The requirements can be summarised as follows:
Note: If a charity is an incorporated association or co-operative AND a charitable fundraising organisation, it should submit to the ACNC the report provided to the incorporating regulator (not the fundraising report). However, if the charity is a trust or is unincorporated, it can submit its fundraising report.
In the interests of reducing compliance, while the ACNC Act does require a responsible entity declaration, if this is not required by the state based regulator the charity is not currently required to prepare one for the purposes of the ACNC Act.
In jurisdictions where there is no state based regulator requirement to lodge financial statements (e.g. WA for an Incorporated Association) the entity will be required to lodge ACNC compliant reports with the ACNC.
Future of the ACNC
As we are already into the June 2015 reporting period it is likely that 2015 reporting for state based regulated entities will be the same as 2014 (i.e. submit to the ACNC what you submitted to the state based regulator), however this is still unknown and further information will be provided as it comes to hand.
3. Reporting under the ACNC
The ACNC uses the reporting entity concept, and therefore if the charity is a reporting entity, it must submit general purpose financial statements (either full or reduced disclosure regime) otherwise it can submit special purpose financial statements which comply with the minimum six standards being AASB 101, AASB 107, AASB 108, AASB 1031, AASB 1048 and AASB 1054.
The ACNC acknowledges that there may be situations where entities were not required to prepare financial statements in prior years and has put certain transitional provisions in place.
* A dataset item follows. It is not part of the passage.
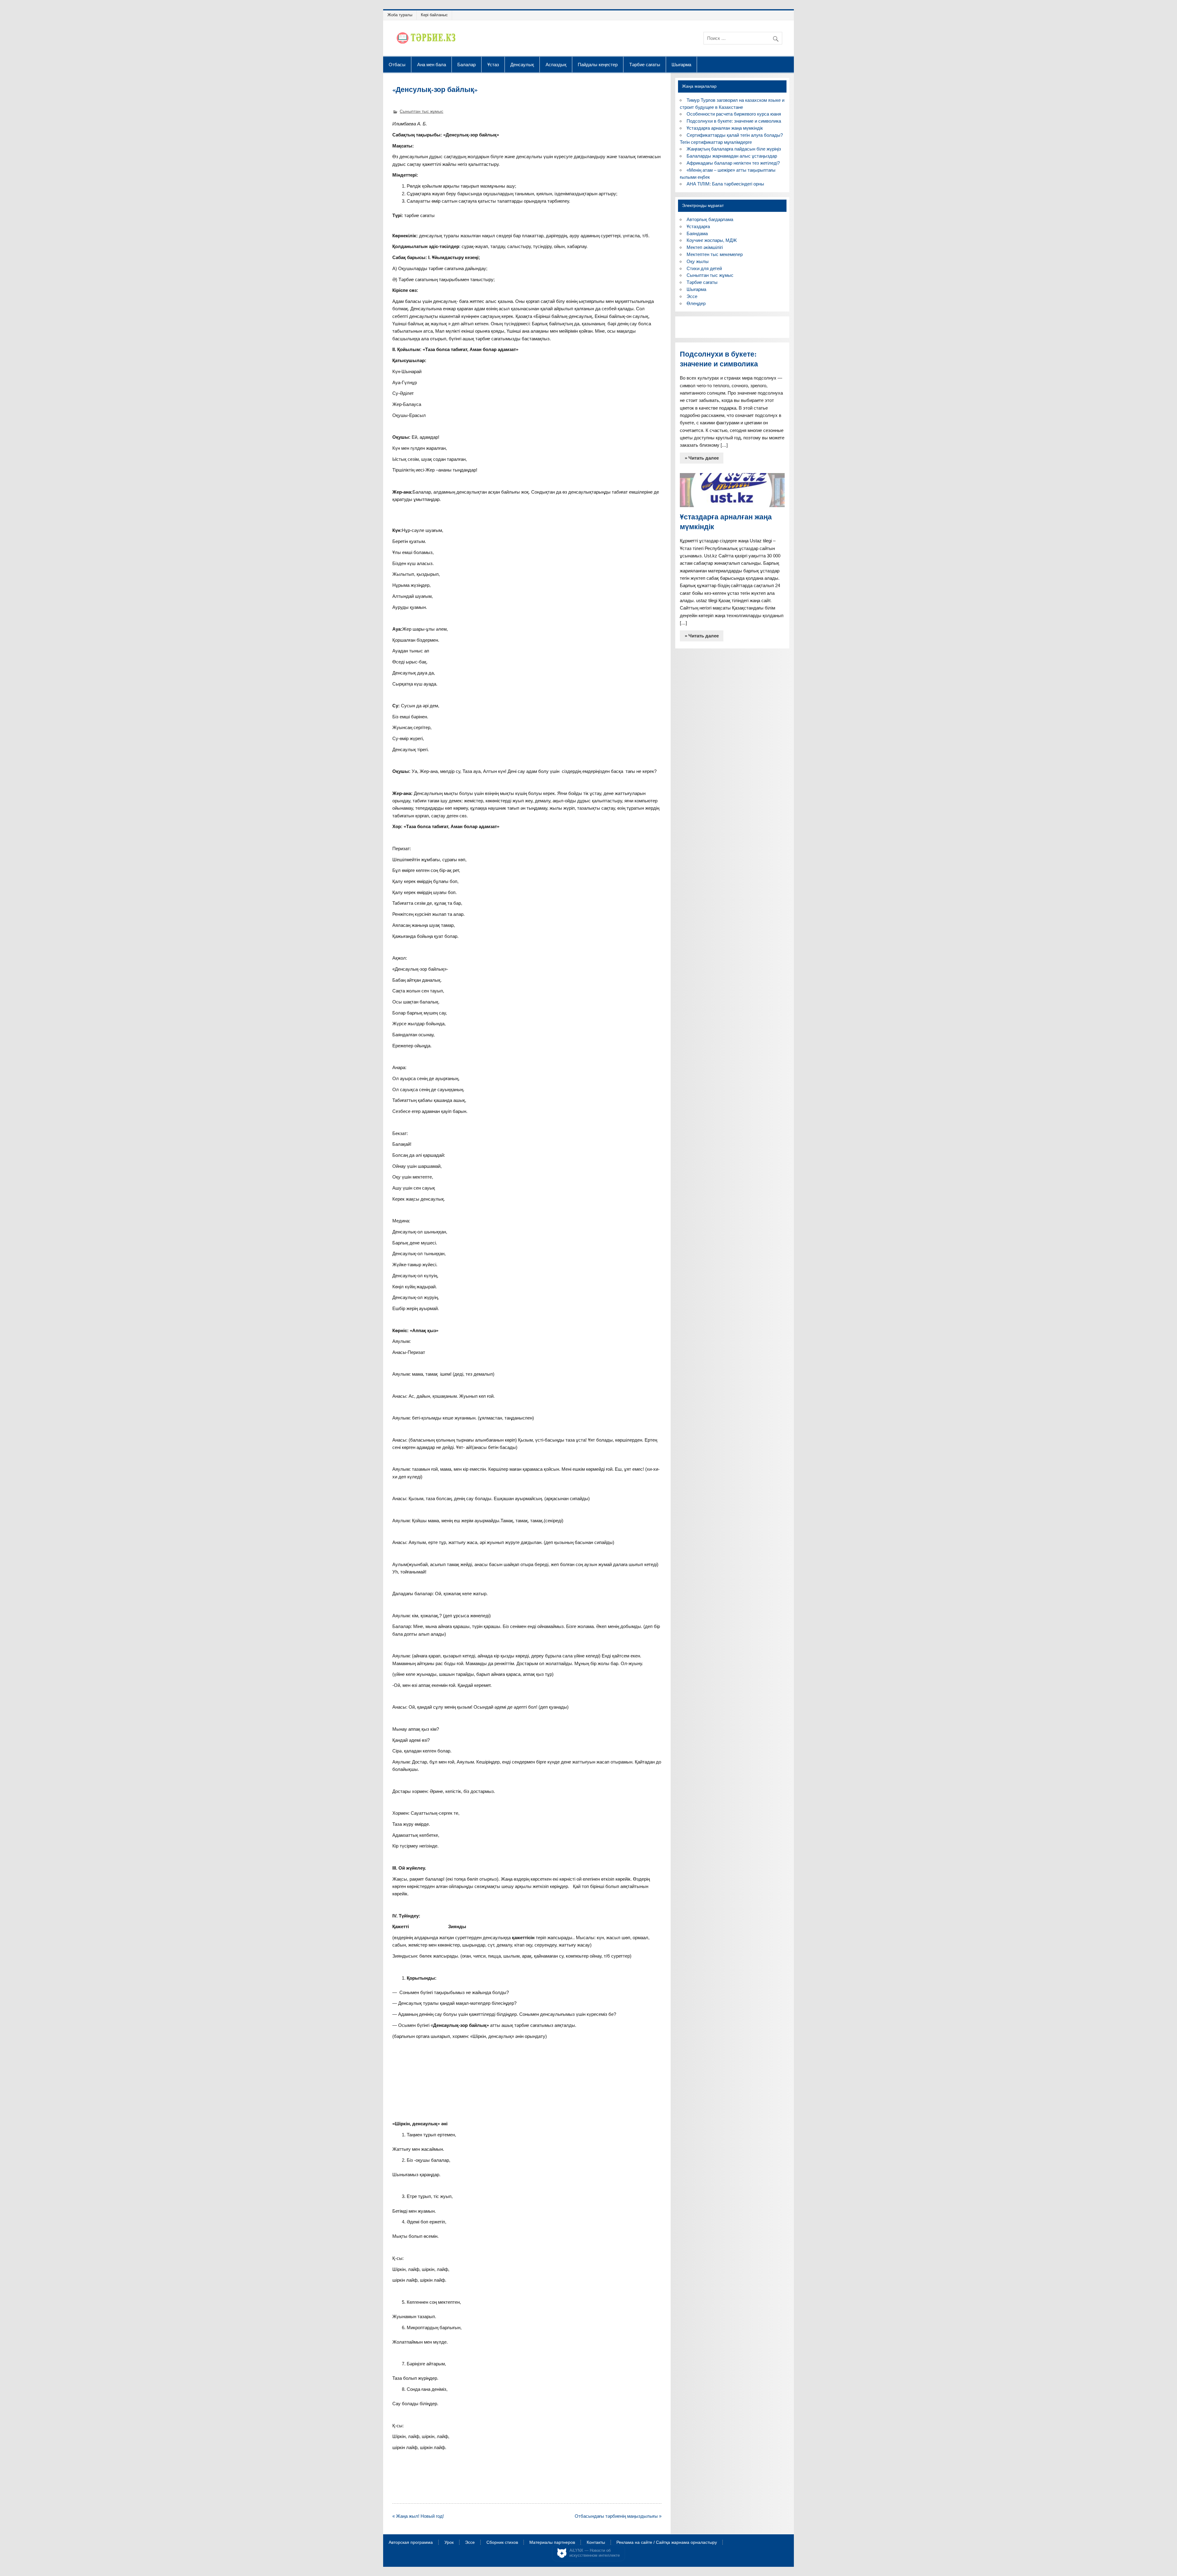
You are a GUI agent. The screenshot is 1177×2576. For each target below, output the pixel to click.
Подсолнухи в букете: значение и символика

For example, if a medium or large charity was not required to and did not prepare a financial report that complied with Australian Accounting Standards in the 2013 reporting period it will not be required to provide general or special purpose financial statements for the 2014 reporting period.
Instead, the charity only needs to complete the financial information section within the 2014 Annual Information Statement, and have this information either reviewed or audited (depending on the charity’s size), as this information will be the charity’s ‘financial statements’ for the 2014 reporting period.
Cash versus accruals
Further, for those medium or large charities that have historically reported on a cash basis, they can provide information to the ACNC on a cash basis for the 2014 reporting period, and are therefore not required to comply with the accruals basis accounting required by Australian Accounting Standards.
2015 and beyond
For the 2015 reporting period, if a medium or large charity was not required to submit a full financial report in 2014 they are not required to provide full comparative information in their 2015 financial report. The charity and its auditor or reviewer will just need to communicate this and if applicable the shift from cash to the accruals basis due to the potential confusion this may cause.
4. Key dates
For a charity with a 30 June 2014 year end, by 31 January 2015 ensure you have lodged your 2014 Annual Information Statement and financial report if required.
If you are using a substituted reporting period, for the 2014 reporting period you have six months from the end of your substituted year end to lodge your AIS and annual report if required.